• [Task goal]: Copy out, word for word, the rows from the line containing "Screen dimensions: 720x1470" through the line containing "This screenshot has height=980, width=1225.", both included.

• [Dataset]:
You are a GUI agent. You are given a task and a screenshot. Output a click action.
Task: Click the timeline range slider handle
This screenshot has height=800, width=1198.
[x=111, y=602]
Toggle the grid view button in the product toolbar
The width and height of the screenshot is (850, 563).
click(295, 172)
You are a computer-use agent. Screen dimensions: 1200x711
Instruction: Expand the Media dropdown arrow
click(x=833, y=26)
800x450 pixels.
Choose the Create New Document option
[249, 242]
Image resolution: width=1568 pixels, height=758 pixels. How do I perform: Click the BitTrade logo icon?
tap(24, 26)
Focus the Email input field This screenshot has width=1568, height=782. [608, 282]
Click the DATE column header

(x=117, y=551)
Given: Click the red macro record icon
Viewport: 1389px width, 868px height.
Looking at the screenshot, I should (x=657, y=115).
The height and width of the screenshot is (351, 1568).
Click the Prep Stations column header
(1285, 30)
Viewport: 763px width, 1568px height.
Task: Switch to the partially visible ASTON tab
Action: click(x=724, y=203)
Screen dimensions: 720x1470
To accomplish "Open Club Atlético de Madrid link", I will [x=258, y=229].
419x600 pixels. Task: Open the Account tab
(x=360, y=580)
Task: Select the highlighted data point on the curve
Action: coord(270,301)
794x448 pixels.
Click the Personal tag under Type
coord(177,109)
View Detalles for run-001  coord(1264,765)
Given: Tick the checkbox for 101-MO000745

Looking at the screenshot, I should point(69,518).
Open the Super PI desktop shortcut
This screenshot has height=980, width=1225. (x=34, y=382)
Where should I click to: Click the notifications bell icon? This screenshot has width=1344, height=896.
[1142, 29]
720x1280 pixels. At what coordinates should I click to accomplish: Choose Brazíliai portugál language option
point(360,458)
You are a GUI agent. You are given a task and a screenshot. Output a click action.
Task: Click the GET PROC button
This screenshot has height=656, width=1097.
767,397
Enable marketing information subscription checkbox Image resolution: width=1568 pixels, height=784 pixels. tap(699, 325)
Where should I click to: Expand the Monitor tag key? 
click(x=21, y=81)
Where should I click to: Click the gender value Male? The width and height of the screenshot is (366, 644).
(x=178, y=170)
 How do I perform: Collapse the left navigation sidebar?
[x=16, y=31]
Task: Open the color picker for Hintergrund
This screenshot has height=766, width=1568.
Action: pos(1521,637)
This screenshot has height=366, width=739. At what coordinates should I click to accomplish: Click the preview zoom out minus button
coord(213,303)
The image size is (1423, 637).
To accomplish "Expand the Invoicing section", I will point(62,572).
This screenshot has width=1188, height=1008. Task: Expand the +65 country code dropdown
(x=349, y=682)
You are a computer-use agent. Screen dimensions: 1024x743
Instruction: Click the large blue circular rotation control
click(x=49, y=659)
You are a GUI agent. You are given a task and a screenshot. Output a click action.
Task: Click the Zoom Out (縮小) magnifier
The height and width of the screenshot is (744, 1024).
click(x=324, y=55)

• [Reply to the exercise]:
Screen dimensions: 720x1470
To accomplish "Open Club Atlético de Madrid link", I will [x=258, y=229].
419x600 pixels. Task: Open the Account tab
(x=360, y=580)
Task: Select the highlighted data point on the curve
Action: coord(270,301)
794x448 pixels.
Click the Personal tag under Type
coord(177,109)
View Detalles for run-001  coord(1264,765)
Given: Tick the checkbox for 101-MO000745

Looking at the screenshot, I should point(69,518).
Open the Super PI desktop shortcut
This screenshot has height=980, width=1225. (x=34, y=382)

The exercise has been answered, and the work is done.